## DIRECTIONS FOR THIS TASK
Among the entries below, how many lines hold "formatting"? Only the number is wanted.

:: RECORDS TO USE ::

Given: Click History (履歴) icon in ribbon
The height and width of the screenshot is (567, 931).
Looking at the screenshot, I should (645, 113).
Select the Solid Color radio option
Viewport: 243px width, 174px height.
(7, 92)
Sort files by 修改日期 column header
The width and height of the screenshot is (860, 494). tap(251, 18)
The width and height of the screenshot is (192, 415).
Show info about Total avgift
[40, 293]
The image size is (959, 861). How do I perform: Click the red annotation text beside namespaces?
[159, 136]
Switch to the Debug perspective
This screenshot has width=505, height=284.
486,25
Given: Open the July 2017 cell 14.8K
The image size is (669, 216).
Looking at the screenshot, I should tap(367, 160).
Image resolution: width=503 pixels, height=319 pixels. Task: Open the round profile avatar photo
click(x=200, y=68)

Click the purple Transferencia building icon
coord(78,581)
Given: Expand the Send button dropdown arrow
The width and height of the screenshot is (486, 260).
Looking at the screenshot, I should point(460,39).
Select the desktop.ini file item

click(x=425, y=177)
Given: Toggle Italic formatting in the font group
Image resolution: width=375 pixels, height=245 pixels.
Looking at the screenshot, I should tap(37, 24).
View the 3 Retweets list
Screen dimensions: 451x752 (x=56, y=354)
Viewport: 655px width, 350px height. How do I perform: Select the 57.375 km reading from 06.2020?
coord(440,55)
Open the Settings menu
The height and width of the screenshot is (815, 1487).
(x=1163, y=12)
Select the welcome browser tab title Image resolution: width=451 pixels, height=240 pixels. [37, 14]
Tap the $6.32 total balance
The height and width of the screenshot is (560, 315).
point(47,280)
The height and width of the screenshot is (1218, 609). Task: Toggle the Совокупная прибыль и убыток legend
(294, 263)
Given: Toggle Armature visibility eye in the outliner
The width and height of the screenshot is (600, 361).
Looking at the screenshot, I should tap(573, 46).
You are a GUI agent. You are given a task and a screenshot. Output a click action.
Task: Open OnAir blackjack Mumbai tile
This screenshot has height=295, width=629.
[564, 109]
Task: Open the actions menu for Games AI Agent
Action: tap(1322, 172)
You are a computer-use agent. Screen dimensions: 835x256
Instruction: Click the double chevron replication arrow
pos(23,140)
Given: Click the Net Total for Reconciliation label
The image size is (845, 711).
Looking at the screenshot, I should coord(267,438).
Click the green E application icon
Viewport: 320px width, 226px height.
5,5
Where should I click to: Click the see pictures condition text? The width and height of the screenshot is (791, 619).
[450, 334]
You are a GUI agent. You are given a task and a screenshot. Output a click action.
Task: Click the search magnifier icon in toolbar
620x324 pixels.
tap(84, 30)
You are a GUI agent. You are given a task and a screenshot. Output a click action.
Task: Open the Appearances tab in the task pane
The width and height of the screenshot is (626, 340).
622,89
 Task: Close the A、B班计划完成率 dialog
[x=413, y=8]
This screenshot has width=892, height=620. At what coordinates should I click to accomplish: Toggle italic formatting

:::

## SOLUTION TO THE PROBLEM
2